START Material for the task

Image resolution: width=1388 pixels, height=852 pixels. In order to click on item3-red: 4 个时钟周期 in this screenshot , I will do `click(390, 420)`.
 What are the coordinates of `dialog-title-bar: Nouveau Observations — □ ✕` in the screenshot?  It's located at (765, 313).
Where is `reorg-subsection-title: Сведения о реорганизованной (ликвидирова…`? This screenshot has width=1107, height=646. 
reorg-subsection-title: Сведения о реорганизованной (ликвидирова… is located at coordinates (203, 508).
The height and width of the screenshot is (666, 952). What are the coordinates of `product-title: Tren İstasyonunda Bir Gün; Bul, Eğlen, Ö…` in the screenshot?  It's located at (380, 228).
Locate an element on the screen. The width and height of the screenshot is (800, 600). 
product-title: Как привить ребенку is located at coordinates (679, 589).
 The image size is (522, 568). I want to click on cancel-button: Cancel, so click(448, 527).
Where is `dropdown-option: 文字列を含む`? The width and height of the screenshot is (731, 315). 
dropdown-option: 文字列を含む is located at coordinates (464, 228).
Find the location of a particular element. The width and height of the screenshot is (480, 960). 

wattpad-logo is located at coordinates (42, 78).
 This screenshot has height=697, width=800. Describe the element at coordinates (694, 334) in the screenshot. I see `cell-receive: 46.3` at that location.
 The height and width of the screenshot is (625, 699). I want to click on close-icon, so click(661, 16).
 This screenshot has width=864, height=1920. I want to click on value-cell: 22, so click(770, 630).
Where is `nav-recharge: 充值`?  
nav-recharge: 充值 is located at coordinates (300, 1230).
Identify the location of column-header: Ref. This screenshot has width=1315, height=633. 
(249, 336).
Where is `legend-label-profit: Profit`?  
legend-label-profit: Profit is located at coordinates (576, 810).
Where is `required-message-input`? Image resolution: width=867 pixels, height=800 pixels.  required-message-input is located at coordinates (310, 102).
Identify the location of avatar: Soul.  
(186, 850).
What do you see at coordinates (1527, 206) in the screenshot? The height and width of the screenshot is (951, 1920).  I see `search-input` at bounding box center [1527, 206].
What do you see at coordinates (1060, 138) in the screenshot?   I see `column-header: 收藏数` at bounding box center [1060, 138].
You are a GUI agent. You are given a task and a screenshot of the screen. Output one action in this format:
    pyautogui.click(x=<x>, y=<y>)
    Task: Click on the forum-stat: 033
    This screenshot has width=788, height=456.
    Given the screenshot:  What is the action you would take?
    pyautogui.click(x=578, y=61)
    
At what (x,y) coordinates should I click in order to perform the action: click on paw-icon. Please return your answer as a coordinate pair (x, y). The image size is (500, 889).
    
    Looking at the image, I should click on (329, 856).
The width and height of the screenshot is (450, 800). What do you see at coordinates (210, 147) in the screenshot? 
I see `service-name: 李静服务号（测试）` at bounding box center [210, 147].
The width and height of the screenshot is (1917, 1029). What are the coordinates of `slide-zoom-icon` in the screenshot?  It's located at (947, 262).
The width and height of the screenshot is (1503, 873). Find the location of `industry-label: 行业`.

END Material for the task

Exercise brief: Put each line of the listing above into a Markdown table with the columns Row and Line, giving the row number under Row and the line itself under Line. Include the whole listing and leave out blank lines.

Answer box:
| Row | Line |
|---|---|
| 1 | Image resolution: width=1388 pixels, height=852 pixels. In order to click on item3-red: 4 个时钟周期 in this screenshot , I will do `click(390, 420)`. |
| 2 |  What are the coordinates of `dialog-title-bar: Nouveau Observations — □ ✕` in the screenshot?  It's located at (765, 313). |
| 3 | Where is `reorg-subsection-title: Сведения о реорганизованной (ликвидирова…`? This screenshot has width=1107, height=646.  |
| 4 | reorg-subsection-title: Сведения о реорганизованной (ликвидирова… is located at coordinates (203, 508). |
| 5 | The height and width of the screenshot is (666, 952). What are the coordinates of `product-title: Tren İstasyonunda Bir Gün; Bul, Eğlen, Ö…` in the screenshot?  It's located at (380, 228). |
| 6 | Locate an element on the screen. The width and height of the screenshot is (800, 600).  |
| 7 | product-title: Как привить ребенку is located at coordinates (679, 589). |
| 8 |  The image size is (522, 568). I want to click on cancel-button: Cancel, so click(448, 527). |
| 9 | Where is `dropdown-option: 文字列を含む`? The width and height of the screenshot is (731, 315).  |
| 10 | dropdown-option: 文字列を含む is located at coordinates (464, 228). |
| 11 | Find the location of a particular element. The width and height of the screenshot is (480, 960).  |
| 12 | wattpad-logo is located at coordinates (42, 78). |
| 13 |  This screenshot has height=697, width=800. Describe the element at coordinates (694, 334) in the screenshot. I see `cell-receive: 46.3` at that location. |
| 14 |  The height and width of the screenshot is (625, 699). I want to click on close-icon, so click(661, 16). |
| 15 |  This screenshot has width=864, height=1920. I want to click on value-cell: 22, so click(770, 630). |
| 16 | Where is `nav-recharge: 充值`?   |
| 17 | nav-recharge: 充值 is located at coordinates (300, 1230). |
| 18 | Identify the location of column-header: Ref. This screenshot has width=1315, height=633.  |
| 19 | (249, 336). |
| 20 | Where is `legend-label-profit: Profit`?   |
| 21 | legend-label-profit: Profit is located at coordinates (576, 810). |
| 22 | Where is `required-message-input`? Image resolution: width=867 pixels, height=800 pixels.  required-message-input is located at coordinates (310, 102). |
| 23 | Identify the location of avatar: Soul.   |
| 24 | (186, 850). |
| 25 | What do you see at coordinates (1527, 206) in the screenshot? The height and width of the screenshot is (951, 1920).  I see `search-input` at bounding box center [1527, 206]. |
| 26 | What do you see at coordinates (1060, 138) in the screenshot?   I see `column-header: 收藏数` at bounding box center [1060, 138]. |
| 27 | You are a GUI agent. You are given a task and a screenshot of the screen. Output one action in this format: |
| 28 |     pyautogui.click(x=<x>, y=<y>) |
| 29 |     Task: Click on the forum-stat: 033 |
| 30 |     This screenshot has width=788, height=456. |
| 31 |     Given the screenshot:  What is the action you would take? |
| 32 |     pyautogui.click(x=578, y=61) |
| 33 | At what (x,y) coordinates should I click in order to perform the action: click on paw-icon. Please return your answer as a coordinate pair (x, y). The image size is (500, 889). |
| 34 |     Looking at the image, I should click on (329, 856). |
| 35 | The width and height of the screenshot is (450, 800). What do you see at coordinates (210, 147) in the screenshot?  |
| 36 | I see `service-name: 李静服务号（测试）` at bounding box center [210, 147]. |
| 37 | The width and height of the screenshot is (1917, 1029). What are the coordinates of `slide-zoom-icon` in the screenshot?  It's located at (947, 262). |
| 38 | The width and height of the screenshot is (1503, 873). Find the location of `industry-label: 行业`. |